Would you support this public policy?

This public policy enforces an entitlement so ingrained in our culture that any attempt to modify it may likely lead to failure. In fact, suggestions to change this policy have been met with ridicule or indifference for many decades.

Even the hint that this public policy be overturned may cause a conservative person to whine and plead in favor of it, even though this policy is an anathema to free markets. Likewise, a liberal may howl in opposition to ending this policy because of (false) claims that it would hurt the poor and devastate the lives of everyone, even though this policy is a demonstrated burden on the poor and a drain on the environment.

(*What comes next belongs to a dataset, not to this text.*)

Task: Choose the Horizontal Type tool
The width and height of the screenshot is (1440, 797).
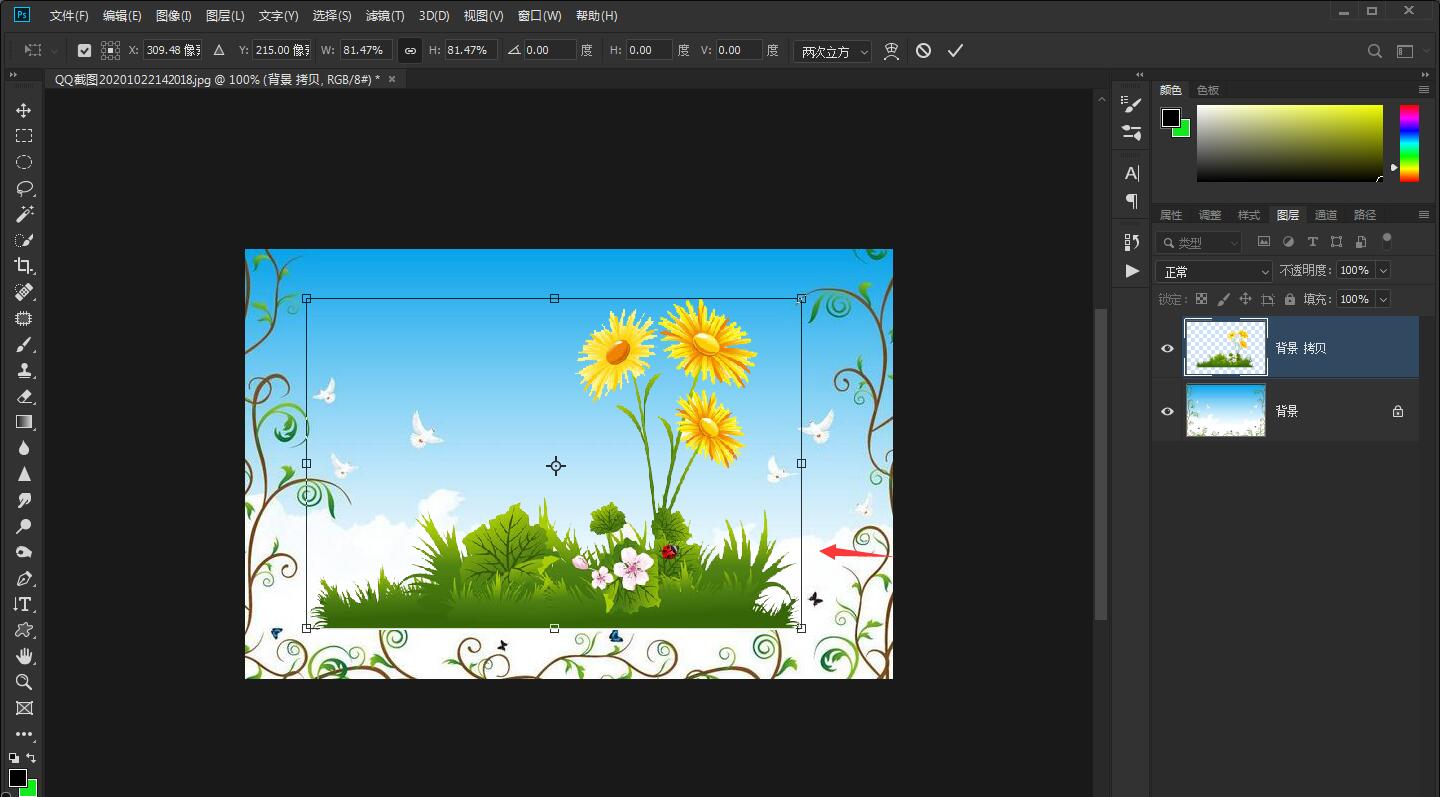Action: tap(24, 604)
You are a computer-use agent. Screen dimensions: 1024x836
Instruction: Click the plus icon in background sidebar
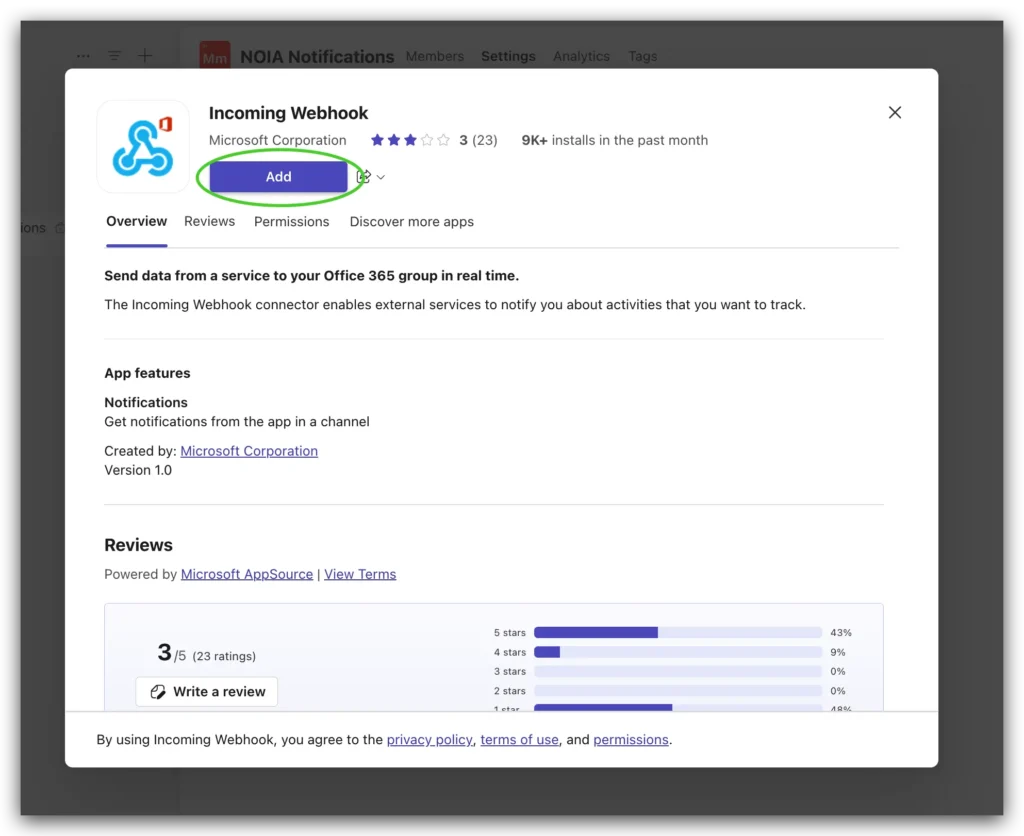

What is being done about this public policy? Many things have been done for nearly a hundred years. Wild-eyed advocates repeatedly come up with solutions just as destructive as pouring gasoline on a forest fire. Their "solutions" make the problems this public policy engenders even worse, in a circular pattern, so that this public policy mires cities in problems and complaints by citizens that worsen and worsen. Clever politicians harness this anger and gain votes for themselves by implementing solutions that placate the populace but make the problem still worse in a perfect cycle for buying votes year after year. In fact, this public policy is a vicious kind of shackle for the inhabitants of cities. If you would want to destroy a civilization, you would accomplish your aim by enshrining this public policy as the prime directive for planning cities, as it would guarantee that healthy urban areas would never form.

Would you support this public policy?

Billions of people on every country on earth embrace this policy as their birth-right. You would likely react with dismissive ridicule and perhaps anger if anyone would even hint that this policy change. Likely you have never thought about this public policy. If you are a professional urban planner, you may have never studied this policy or even seen it mentioned in your textbooks.

Dr. Shoup explains this policy well in his far-ranging book. He carefully examines the spurious data used to support this public policy, and patiently documents how this policy causes problems. Dr. Shoup comes up with simple solutions that have clear benefits, are reasonable, and work within the great traditions of urban life and commerce.

His closing paragraph before the appendices of the book sums up his thesis eloquently:

"These three reforms--charge fair-market prices for curb parking, return the resulting revenue to neighborhoods to pay for public improvements, and remove the requirements for off-street parking--will align our individual incentives with our common interests, so that private choices will produce public benefits. We can achieve enormous social, economic, and environmental benefits at almost no cost simply by subsidizing people and places, not parking and cars." (p. 602)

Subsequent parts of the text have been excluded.